Search code examples
rsshutf-8

Why does R treat non-ASCII characters differently depending on the SSH client's OS?


When run over SSH, R appears to treat non-ASCII characters differently depending on the OS of the SSH client.

For example, if I use a computer running macOS (14.6.1) to start an R session on an Ubuntu machine (22.04.5), and run:

units::set_units(12.7, "\U00B5m")

I get:

12.7 [µm]

But the same expression run on the same server, but by a Windows client (10.0.19045.4170) produces:

Error: In '<U+00B5>m', '<U+00B5>m' is not recognized by udunits.

I thought that this could have to do with how the command line on each OS sends the character representations over SSH. However, if I save the following script on the server (written using vim over SSH from the macOS machine):

#!/bin/Rscript

print(nchar("µm"))

And execute it over SSH from the macOS client (e.g., ssh <user>@<host> "./print_micron.R"), I get:

[1] 2

i.e., "µ" is a single two-byte character. But if I execute it from the Windows client, I get:

[1] 3

i.e., "µ" becomes two separate characters, one for each byte.

This is challenging my intuition of how executing commands on SSH works, as I would expect the behavior of R to be determined entirely by the server. Why would the client OS affect how non-ASCII characters are represented by R?


Solution

  • Your Mac probably has LANG=en_US.UTF-8 (or something similar) in the environment, which sets the default locale to use the UTF-8 encoding. It probably also has SSH configured to forward that environment variable to the server (SendEnv LANG in the SSH config). That causes R to use UTF-8 for its internal encoding and for reading source files.

    Your Windows SSH client, on the other hand, is likely not sending any such variable, and nothing on the server is defaulting it, so you get the C locale, which is ASCII-only.
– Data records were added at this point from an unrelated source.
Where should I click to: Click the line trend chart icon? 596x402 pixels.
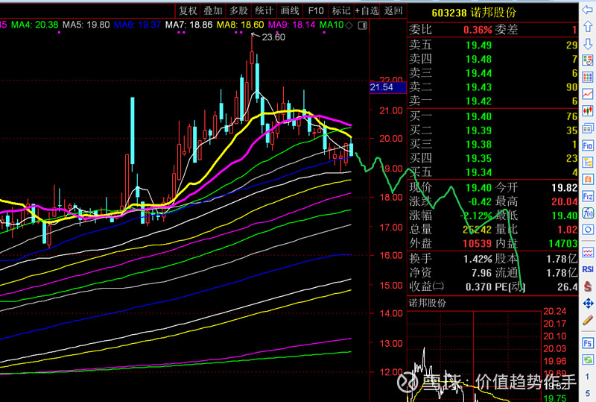click(588, 89)
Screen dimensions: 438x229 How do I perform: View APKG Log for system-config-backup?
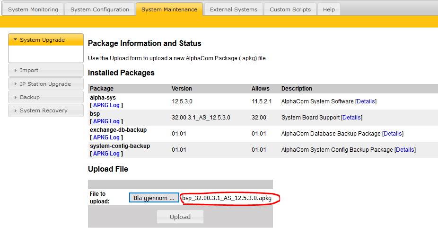click(x=106, y=154)
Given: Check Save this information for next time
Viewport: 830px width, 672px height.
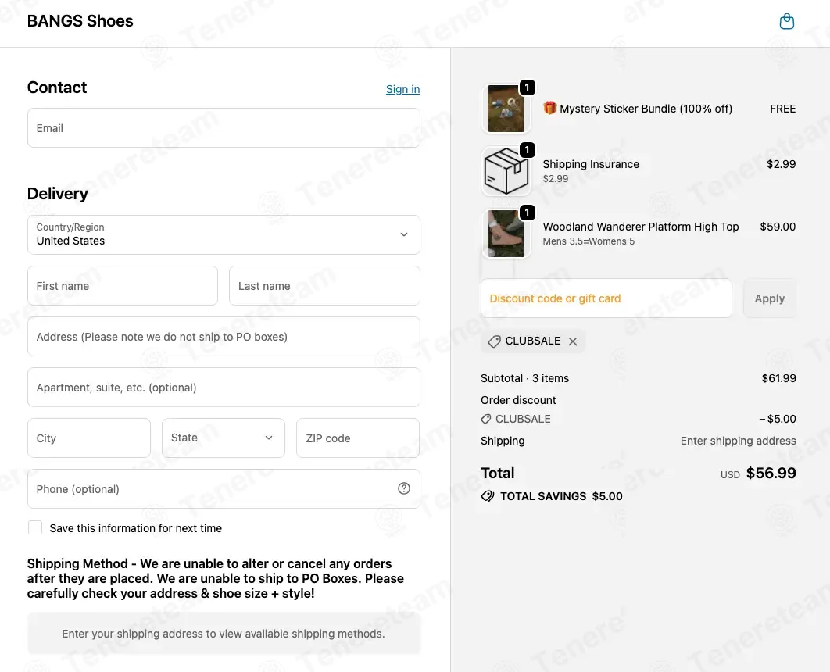Looking at the screenshot, I should click(35, 527).
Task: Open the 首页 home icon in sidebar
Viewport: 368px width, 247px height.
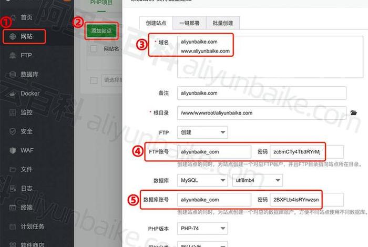Action: point(12,17)
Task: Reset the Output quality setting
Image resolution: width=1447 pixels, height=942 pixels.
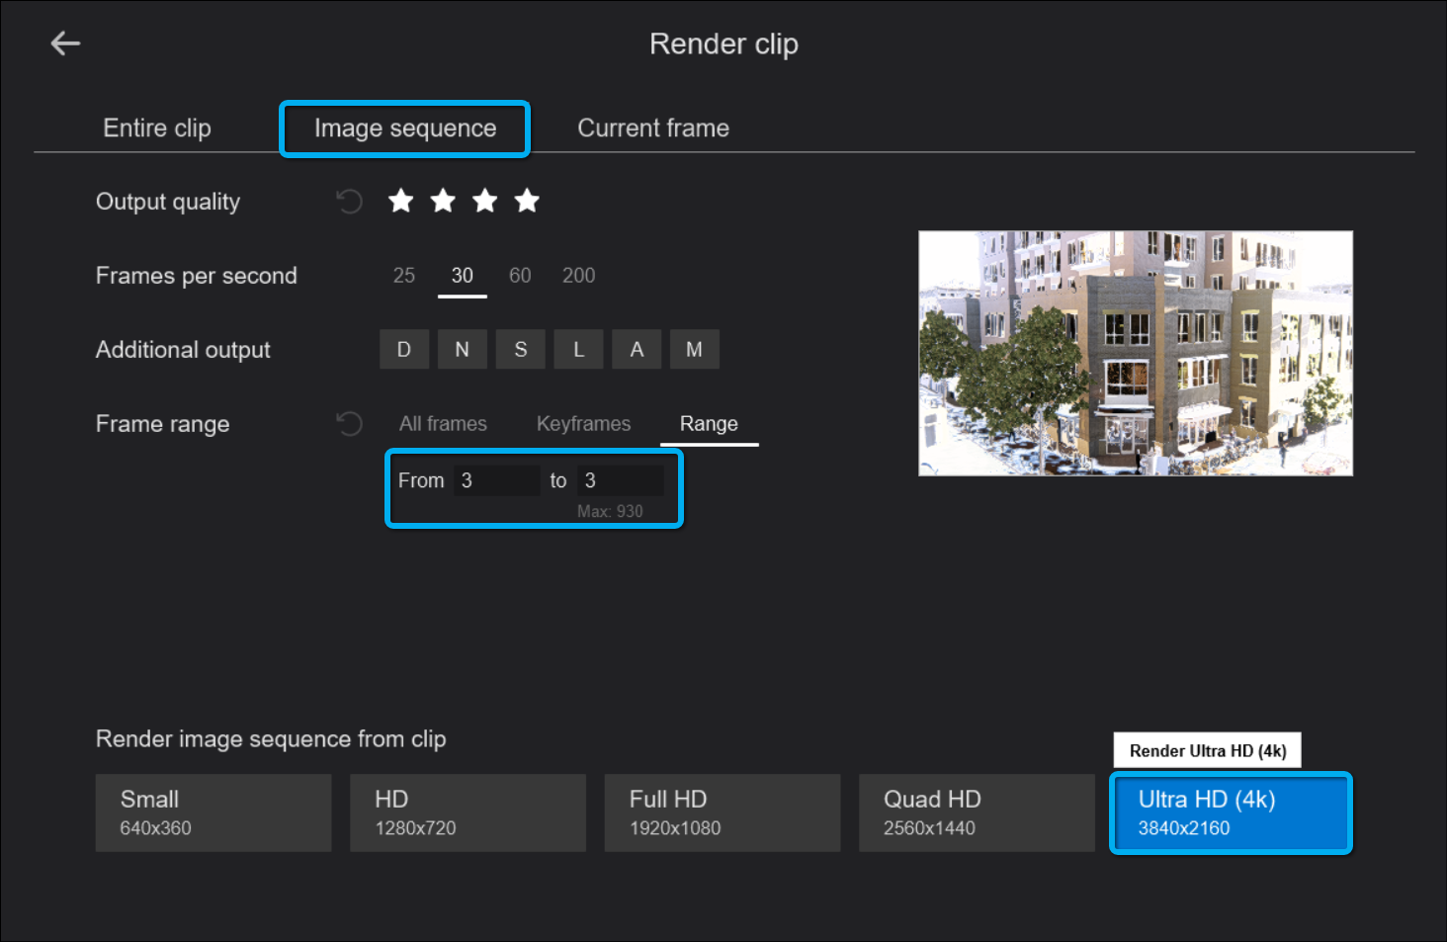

That causes units to not know what character B5 means (there are no characters above 7F in ASCII!), and causes the string literal in your test script to be interpreted as three characters (one per byte) instead of two.

    You should be able to see the difference by running sessionInfo() and l10n_info() from the two different clients: they will show different values for locale, codeset, and UTF-8.

    If your windows SSH client can handle UTF-8, you should be able to either

    1. Add LANG to the list of environment variables it sends to the server, if it has a config for that.
    2. Add export LANG=en_US.UTF-8 (or whatever value is appropriate for you) to your ~/.profile or ~/.bashrc on the server (or whatever you've got that gets automatically sourced when you log in).